* _Given records_
┏━━
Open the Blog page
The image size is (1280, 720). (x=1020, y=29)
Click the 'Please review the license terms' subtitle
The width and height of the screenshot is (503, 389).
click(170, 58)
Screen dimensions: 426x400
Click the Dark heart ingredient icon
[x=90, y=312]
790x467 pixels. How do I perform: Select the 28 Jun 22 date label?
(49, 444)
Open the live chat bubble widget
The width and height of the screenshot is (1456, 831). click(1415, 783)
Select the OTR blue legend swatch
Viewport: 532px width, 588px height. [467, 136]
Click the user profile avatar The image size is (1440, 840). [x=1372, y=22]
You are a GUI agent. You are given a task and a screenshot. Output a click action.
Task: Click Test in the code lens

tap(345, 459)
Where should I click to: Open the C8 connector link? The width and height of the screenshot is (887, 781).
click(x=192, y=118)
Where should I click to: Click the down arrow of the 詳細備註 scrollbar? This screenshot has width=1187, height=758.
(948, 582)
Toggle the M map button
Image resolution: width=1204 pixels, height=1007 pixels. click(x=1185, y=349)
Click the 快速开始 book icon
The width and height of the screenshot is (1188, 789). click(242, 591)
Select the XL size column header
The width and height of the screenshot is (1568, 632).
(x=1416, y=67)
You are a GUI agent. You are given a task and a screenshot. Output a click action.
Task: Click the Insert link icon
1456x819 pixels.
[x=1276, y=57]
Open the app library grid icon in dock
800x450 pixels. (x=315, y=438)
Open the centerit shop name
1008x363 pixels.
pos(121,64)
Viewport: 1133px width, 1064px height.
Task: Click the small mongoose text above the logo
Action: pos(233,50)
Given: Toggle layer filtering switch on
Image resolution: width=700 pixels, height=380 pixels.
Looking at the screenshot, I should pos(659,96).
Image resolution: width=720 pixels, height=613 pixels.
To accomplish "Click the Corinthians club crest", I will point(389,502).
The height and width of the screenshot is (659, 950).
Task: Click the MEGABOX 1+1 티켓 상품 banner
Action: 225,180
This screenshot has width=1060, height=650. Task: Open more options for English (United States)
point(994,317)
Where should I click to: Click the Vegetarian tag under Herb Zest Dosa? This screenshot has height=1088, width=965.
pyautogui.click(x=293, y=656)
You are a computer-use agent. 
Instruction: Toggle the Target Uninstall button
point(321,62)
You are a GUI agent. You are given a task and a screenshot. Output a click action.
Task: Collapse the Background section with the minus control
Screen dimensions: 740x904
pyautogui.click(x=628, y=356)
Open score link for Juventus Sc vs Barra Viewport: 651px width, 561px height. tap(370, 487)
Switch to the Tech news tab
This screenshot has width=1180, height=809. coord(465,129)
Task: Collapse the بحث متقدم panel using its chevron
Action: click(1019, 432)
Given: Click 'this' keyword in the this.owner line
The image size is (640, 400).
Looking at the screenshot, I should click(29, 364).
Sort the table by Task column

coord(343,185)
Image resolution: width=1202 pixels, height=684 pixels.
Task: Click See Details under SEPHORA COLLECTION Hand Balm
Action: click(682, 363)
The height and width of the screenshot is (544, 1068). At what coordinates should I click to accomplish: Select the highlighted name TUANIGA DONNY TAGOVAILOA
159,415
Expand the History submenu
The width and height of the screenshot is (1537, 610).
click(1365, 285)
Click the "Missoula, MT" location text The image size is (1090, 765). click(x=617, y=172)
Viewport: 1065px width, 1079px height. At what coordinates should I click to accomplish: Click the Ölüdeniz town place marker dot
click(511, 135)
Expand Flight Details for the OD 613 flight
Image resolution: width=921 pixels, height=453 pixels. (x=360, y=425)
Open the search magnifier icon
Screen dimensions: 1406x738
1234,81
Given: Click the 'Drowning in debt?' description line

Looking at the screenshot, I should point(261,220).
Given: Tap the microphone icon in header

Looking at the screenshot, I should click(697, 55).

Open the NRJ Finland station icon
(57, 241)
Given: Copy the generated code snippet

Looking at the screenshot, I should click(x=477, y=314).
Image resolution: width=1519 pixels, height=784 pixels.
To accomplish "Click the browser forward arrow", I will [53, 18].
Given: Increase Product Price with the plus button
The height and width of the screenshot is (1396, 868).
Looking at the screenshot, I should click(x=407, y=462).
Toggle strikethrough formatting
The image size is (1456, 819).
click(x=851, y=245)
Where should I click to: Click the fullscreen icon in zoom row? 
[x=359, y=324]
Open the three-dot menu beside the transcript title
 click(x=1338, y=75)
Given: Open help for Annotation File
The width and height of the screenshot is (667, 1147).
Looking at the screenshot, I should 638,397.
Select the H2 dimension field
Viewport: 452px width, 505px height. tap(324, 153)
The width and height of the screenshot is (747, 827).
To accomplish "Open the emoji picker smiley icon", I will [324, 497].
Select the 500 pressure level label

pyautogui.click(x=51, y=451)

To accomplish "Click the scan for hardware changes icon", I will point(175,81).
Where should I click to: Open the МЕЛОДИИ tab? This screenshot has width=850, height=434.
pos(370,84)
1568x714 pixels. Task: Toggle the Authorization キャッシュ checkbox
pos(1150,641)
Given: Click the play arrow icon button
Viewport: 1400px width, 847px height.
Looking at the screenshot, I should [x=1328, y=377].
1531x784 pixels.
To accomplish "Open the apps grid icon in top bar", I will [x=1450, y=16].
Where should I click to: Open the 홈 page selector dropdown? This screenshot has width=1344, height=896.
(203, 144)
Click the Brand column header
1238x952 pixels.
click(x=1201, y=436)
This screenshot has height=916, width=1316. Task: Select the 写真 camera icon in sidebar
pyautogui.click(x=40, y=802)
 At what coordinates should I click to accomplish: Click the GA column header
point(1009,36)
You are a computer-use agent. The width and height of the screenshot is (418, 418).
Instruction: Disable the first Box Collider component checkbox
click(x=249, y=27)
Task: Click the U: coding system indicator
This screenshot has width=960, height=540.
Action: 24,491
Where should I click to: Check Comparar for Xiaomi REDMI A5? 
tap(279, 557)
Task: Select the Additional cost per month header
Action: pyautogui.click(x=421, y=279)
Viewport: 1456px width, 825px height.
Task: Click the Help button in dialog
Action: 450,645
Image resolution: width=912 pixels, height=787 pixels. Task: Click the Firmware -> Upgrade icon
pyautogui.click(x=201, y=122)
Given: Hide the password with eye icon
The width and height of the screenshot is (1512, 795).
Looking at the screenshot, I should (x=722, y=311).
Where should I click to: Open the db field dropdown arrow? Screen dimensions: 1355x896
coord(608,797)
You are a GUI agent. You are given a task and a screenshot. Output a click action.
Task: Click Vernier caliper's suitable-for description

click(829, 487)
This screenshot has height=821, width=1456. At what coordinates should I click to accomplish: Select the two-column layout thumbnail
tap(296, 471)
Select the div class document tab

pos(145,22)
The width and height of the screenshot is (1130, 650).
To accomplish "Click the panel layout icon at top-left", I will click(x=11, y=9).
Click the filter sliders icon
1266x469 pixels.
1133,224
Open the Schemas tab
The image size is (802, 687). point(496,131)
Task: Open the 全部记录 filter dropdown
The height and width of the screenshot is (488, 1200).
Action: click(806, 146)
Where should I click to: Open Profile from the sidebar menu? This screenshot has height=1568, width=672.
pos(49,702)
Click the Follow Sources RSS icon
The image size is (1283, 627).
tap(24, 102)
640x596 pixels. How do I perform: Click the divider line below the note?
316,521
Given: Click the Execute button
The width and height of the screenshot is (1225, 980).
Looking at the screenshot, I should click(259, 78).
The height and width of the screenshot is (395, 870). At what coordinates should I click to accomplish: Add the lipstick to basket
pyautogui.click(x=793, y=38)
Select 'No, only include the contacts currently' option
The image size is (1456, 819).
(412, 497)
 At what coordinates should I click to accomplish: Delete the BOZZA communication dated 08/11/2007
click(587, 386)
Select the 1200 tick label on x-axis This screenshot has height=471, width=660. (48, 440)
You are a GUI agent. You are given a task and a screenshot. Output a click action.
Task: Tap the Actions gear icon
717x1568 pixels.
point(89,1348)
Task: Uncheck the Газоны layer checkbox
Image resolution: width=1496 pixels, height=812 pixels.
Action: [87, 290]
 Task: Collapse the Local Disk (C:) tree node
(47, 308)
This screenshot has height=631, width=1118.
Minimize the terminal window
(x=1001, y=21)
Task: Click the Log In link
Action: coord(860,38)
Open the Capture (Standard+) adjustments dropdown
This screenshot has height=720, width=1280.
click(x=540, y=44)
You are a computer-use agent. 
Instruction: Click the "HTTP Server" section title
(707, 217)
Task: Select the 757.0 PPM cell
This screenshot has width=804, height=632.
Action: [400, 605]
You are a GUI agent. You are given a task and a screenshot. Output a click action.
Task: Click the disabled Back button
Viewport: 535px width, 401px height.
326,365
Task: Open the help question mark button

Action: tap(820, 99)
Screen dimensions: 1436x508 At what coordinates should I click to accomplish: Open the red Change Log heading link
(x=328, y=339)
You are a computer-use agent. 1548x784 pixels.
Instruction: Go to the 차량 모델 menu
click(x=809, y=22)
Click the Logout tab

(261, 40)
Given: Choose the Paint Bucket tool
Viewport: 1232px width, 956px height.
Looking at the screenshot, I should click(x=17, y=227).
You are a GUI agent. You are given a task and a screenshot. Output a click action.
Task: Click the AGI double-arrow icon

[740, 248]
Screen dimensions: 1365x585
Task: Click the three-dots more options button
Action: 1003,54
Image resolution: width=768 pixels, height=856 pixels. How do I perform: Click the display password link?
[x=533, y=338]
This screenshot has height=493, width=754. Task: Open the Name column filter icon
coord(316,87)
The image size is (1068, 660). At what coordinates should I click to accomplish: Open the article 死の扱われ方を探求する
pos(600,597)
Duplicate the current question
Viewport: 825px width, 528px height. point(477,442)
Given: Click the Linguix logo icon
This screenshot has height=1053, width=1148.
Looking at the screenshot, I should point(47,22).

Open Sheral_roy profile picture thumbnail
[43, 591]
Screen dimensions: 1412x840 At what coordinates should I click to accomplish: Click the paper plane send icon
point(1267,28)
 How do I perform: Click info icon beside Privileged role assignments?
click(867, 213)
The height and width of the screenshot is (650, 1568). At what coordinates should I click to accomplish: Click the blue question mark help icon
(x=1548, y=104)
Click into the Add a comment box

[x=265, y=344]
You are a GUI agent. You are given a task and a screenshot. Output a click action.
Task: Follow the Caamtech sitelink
┗━━
* _Instructions for the task_
Reproduce the lines unchanged, everything from the one containing "At what coordinates should I click to accomplish: Delete" down to the one containing "Action: [400, 605]".

* _The reply_
 At what coordinates should I click to accomplish: Delete the BOZZA communication dated 08/11/2007
click(587, 386)
Select the 1200 tick label on x-axis This screenshot has height=471, width=660. (48, 440)
You are a GUI agent. You are given a task and a screenshot. Output a click action.
Task: Tap the Actions gear icon
717x1568 pixels.
point(89,1348)
Task: Uncheck the Газоны layer checkbox
Image resolution: width=1496 pixels, height=812 pixels.
Action: [87, 290]
 Task: Collapse the Local Disk (C:) tree node
(47, 308)
This screenshot has height=631, width=1118.
Minimize the terminal window
(x=1001, y=21)
Task: Click the Log In link
Action: coord(860,38)
Open the Capture (Standard+) adjustments dropdown
This screenshot has height=720, width=1280.
click(x=540, y=44)
You are a computer-use agent. 
Instruction: Click the "HTTP Server" section title
(707, 217)
Task: Select the 757.0 PPM cell
This screenshot has width=804, height=632.
Action: [400, 605]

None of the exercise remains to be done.